(Input for this task begins)
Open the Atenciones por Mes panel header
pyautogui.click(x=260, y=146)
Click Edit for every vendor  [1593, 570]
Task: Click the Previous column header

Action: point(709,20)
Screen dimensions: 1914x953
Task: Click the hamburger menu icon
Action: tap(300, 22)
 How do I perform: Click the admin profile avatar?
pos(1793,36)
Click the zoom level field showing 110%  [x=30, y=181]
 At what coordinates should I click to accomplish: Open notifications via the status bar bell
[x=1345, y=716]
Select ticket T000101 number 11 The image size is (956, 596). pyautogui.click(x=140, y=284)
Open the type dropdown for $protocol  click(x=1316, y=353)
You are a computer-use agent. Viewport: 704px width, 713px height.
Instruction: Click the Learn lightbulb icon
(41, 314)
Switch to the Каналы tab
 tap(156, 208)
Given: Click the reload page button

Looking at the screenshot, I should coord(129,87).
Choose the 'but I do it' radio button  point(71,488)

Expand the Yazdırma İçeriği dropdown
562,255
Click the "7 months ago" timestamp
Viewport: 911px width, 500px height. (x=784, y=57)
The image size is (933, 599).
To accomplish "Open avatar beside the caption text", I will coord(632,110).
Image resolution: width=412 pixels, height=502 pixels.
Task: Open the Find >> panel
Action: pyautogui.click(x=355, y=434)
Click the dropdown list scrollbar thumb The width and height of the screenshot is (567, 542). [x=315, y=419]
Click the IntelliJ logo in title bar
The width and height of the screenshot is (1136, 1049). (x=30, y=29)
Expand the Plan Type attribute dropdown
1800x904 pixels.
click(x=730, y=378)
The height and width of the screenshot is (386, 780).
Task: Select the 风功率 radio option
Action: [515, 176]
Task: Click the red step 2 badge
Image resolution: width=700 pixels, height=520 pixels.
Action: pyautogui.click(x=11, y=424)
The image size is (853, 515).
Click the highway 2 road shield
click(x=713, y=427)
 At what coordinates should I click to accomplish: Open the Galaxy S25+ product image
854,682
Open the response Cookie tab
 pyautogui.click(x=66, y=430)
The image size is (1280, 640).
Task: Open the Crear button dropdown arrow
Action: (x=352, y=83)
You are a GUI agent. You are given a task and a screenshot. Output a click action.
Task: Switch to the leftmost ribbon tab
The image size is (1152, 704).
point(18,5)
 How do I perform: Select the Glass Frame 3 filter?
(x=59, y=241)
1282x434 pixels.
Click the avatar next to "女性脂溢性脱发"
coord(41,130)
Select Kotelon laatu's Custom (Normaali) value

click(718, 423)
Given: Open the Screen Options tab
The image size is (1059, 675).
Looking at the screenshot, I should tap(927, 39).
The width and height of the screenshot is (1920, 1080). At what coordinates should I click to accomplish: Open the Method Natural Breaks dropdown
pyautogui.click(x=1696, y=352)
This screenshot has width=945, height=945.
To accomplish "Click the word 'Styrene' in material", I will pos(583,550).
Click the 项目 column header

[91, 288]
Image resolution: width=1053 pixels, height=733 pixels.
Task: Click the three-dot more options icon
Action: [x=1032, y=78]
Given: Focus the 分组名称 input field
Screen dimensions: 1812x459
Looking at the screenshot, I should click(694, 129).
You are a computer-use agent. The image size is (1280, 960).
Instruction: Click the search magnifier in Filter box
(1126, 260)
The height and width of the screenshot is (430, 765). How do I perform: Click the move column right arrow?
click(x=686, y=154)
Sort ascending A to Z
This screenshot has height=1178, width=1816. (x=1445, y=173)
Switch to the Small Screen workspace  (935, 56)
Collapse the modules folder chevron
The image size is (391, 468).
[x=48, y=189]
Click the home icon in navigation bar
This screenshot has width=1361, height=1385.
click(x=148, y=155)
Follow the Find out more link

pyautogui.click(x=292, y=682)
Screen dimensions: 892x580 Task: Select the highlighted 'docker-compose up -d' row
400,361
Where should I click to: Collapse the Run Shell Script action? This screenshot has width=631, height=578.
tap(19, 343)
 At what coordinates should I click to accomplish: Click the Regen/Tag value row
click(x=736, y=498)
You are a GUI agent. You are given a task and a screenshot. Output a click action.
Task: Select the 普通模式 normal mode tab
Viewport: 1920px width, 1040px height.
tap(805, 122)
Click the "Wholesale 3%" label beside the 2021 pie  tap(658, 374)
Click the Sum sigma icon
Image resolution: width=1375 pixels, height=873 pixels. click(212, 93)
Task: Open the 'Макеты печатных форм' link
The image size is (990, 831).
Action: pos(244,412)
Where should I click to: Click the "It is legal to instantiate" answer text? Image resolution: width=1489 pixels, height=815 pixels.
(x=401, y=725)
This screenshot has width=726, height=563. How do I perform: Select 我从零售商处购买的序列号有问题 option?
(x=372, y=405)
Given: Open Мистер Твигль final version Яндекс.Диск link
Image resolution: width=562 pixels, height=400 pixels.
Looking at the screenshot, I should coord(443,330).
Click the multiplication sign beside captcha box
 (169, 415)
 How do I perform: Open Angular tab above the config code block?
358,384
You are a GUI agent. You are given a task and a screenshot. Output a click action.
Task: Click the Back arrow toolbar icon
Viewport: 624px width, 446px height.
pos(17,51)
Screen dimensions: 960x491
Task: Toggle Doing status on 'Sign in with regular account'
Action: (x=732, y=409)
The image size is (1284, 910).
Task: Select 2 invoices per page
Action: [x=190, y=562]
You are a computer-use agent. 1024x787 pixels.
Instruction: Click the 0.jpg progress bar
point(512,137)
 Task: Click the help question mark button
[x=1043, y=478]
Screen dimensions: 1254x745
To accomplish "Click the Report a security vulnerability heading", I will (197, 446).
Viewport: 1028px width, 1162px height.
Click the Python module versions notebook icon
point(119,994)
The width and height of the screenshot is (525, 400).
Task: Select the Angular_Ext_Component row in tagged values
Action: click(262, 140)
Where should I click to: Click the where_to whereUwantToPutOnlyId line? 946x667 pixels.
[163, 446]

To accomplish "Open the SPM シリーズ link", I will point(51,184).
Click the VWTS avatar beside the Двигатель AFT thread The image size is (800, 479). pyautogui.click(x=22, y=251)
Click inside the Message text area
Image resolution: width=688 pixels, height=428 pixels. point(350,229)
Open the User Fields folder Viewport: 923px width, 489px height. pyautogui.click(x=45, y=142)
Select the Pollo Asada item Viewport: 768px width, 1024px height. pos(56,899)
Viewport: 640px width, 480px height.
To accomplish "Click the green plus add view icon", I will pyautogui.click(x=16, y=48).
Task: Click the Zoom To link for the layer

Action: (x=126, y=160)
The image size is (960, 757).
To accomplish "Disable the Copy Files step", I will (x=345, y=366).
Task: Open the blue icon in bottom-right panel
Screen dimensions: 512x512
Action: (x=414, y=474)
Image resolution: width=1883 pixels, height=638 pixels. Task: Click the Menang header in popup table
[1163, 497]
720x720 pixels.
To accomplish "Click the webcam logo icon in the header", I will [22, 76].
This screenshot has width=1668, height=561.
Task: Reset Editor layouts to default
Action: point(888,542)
(Input for this task ends)
Reproduce only the lines above, starting at the line with "Where should I click to: Collapse" and ending at the line with "Viewport: 1028px width, 1162px height.", exactly as written.

-- Response area --
Where should I click to: Collapse the Run Shell Script action? This screenshot has width=631, height=578.
tap(19, 343)
 At what coordinates should I click to accomplish: Click the Regen/Tag value row
click(x=736, y=498)
You are a GUI agent. You are given a task and a screenshot. Output a click action.
Task: Select the 普通模式 normal mode tab
Viewport: 1920px width, 1040px height.
tap(805, 122)
Click the "Wholesale 3%" label beside the 2021 pie  tap(658, 374)
Click the Sum sigma icon
Image resolution: width=1375 pixels, height=873 pixels. click(212, 93)
Task: Open the 'Макеты печатных форм' link
The image size is (990, 831).
Action: pos(244,412)
Where should I click to: Click the "It is legal to instantiate" answer text? Image resolution: width=1489 pixels, height=815 pixels.
(x=401, y=725)
This screenshot has width=726, height=563. How do I perform: Select 我从零售商处购买的序列号有问题 option?
(x=372, y=405)
Given: Open Мистер Твигль final version Яндекс.Диск link
Image resolution: width=562 pixels, height=400 pixels.
Looking at the screenshot, I should coord(443,330).
Click the multiplication sign beside captcha box
 (169, 415)
 How do I perform: Open Angular tab above the config code block?
358,384
You are a GUI agent. You are given a task and a screenshot. Output a click action.
Task: Click the Back arrow toolbar icon
Viewport: 624px width, 446px height.
pos(17,51)
Screen dimensions: 960x491
Task: Toggle Doing status on 'Sign in with regular account'
Action: (x=732, y=409)
The image size is (1284, 910).
Task: Select 2 invoices per page
Action: [x=190, y=562]
You are a computer-use agent. 1024x787 pixels.
Instruction: Click the 0.jpg progress bar
point(512,137)
 Task: Click the help question mark button
[x=1043, y=478]
Screen dimensions: 1254x745
To accomplish "Click the Report a security vulnerability heading", I will (197, 446).
Viewport: 1028px width, 1162px height.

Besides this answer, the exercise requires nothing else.